It's a change that has been reflected in the move of nursing training from the old colleges to the universities. Nursing training has been on offer at a few universities since the late Sixties but only widely taken up in the Nineties. Now all nurses are taught at university, and it's a boom subject. In a year when student numbers dropped across the board, nursing numbers have surged ahead, up 15 per cent.

There are two main ways to become a registered nurse in England: via a diploma and via a degree. Both are three-year university courses. The degree is for the more bookish, with tougher entry requirements and more responsibility for your own study rewarded with a higher level of analysis. But it will also be more expensive. Diploma students receive a non-means-tested bursary, degree students get a means-tested bursary.

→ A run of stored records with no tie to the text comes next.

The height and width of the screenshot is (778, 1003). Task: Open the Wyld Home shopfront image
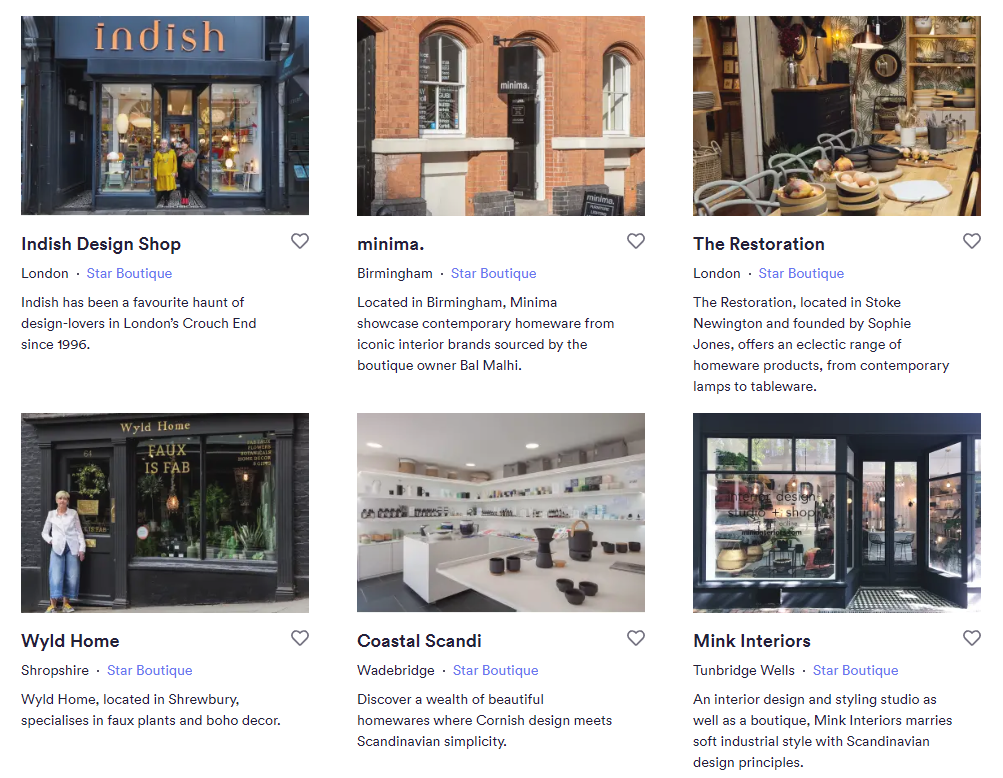[x=165, y=512]
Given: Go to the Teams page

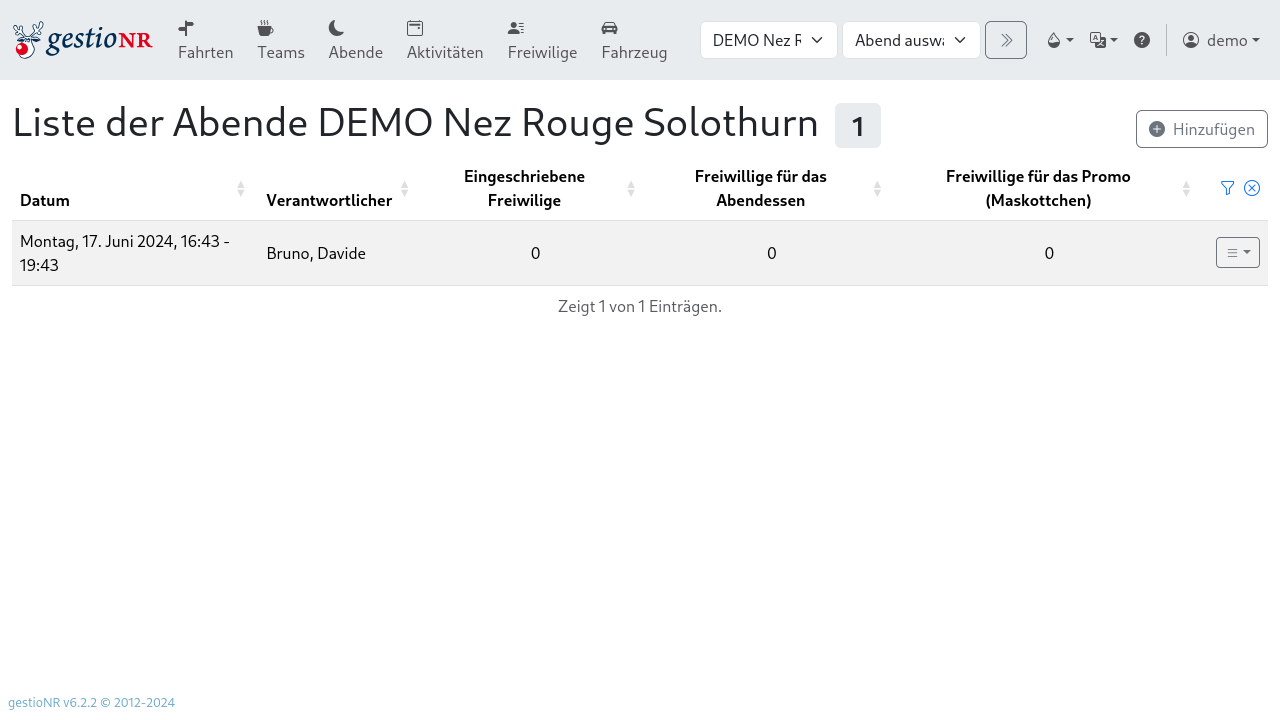Looking at the screenshot, I should click(x=280, y=40).
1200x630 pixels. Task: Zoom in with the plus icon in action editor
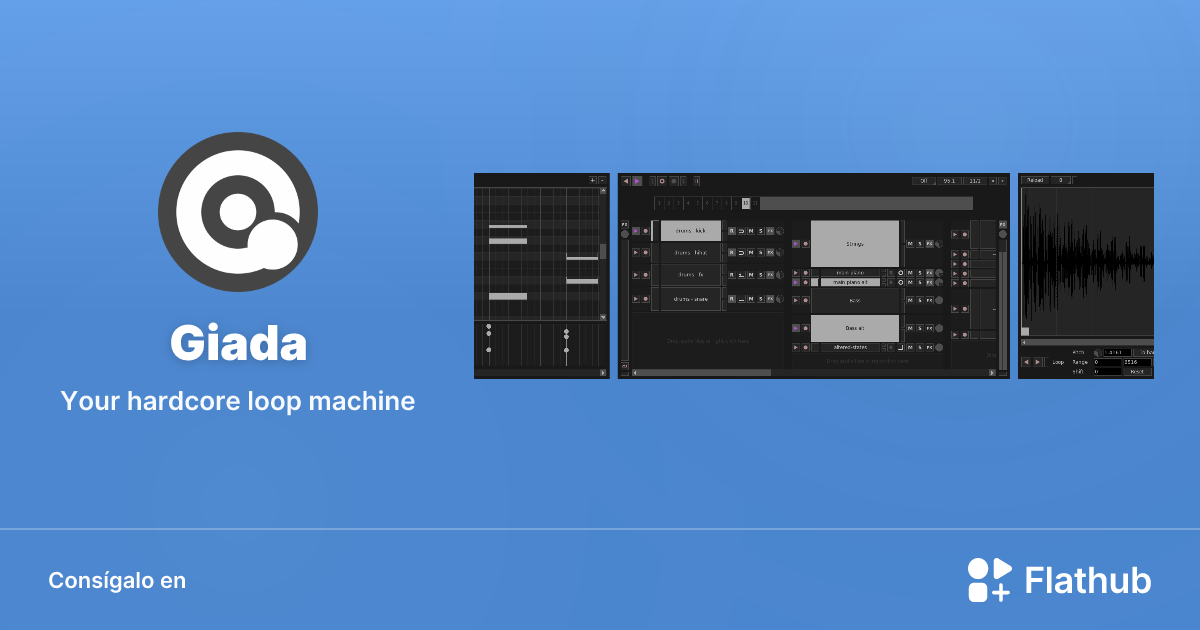pyautogui.click(x=593, y=180)
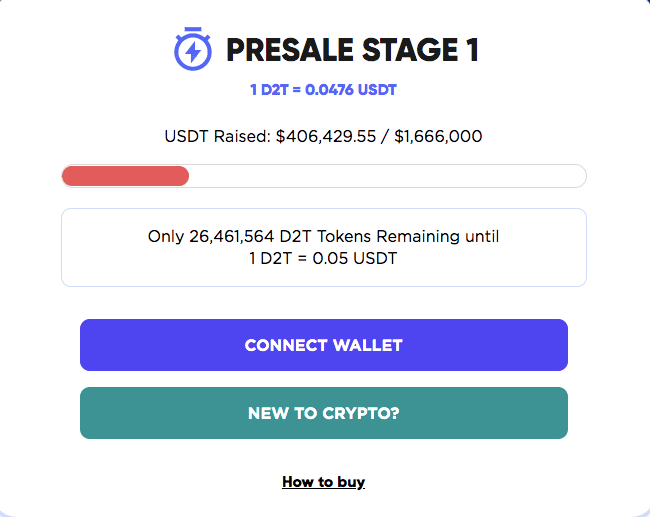Image resolution: width=650 pixels, height=517 pixels.
Task: Click the 1 D2T = 0.05 USDT text
Action: click(x=323, y=258)
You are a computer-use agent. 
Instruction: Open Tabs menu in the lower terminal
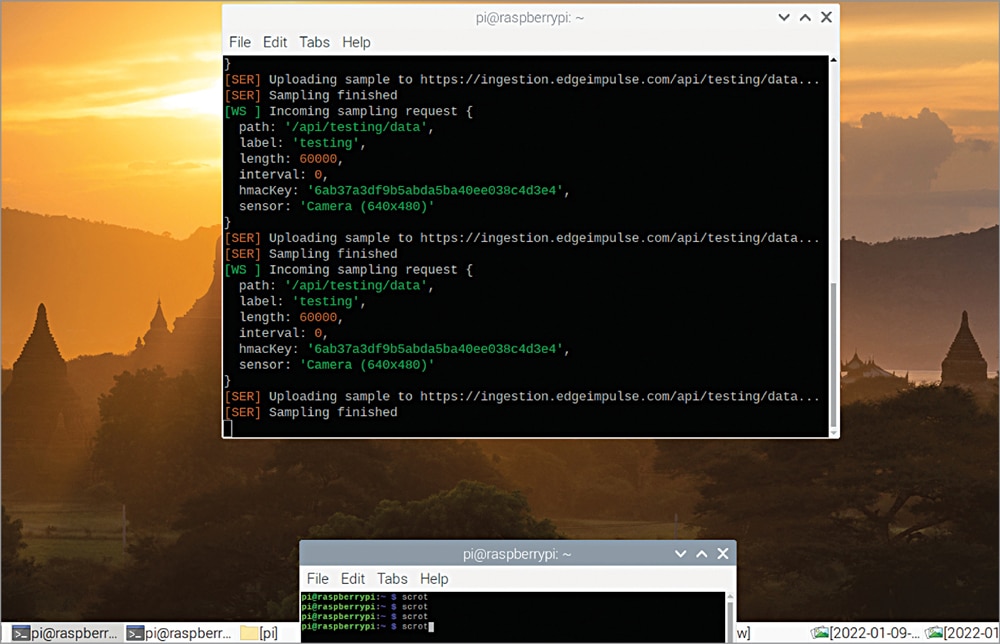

Whether you take the diploma or a degree you'll go on to the same jobs afterwards, says Sue Howard, education adviser at the Royal College of Nursing. As important as paper qualifications is your caring spirit. "It's not just about being able to write an essay but about the level of care you're able to provide the patient," says Howard. "Most of all you've got to have an interest in people, what makes them tick, and what their needs are."

That is one of things drawing people into nursing from the paper-mill of the office. Seraphim Patel, 30, left a career in marketing at ITN and Carlton to go back to university to study nursing. "In companies it's all about vanity and ego, about hitting targets," he says. "Nursing is the opposite. It's hard work, but I'm so satisfied and content. I feel so complete, it's wonderful." Patel graduated from Thames Valley University last month, and is now applying to work in oncology at the Royal Marsden, providing palliative care for terminal cancer patients. For Patel, palliative care - looking after rather than curing patients - is the most satisfying work. He remembers caring for one patient the night she died. "It was so rewarding to know I'd done something for her on that night," he says.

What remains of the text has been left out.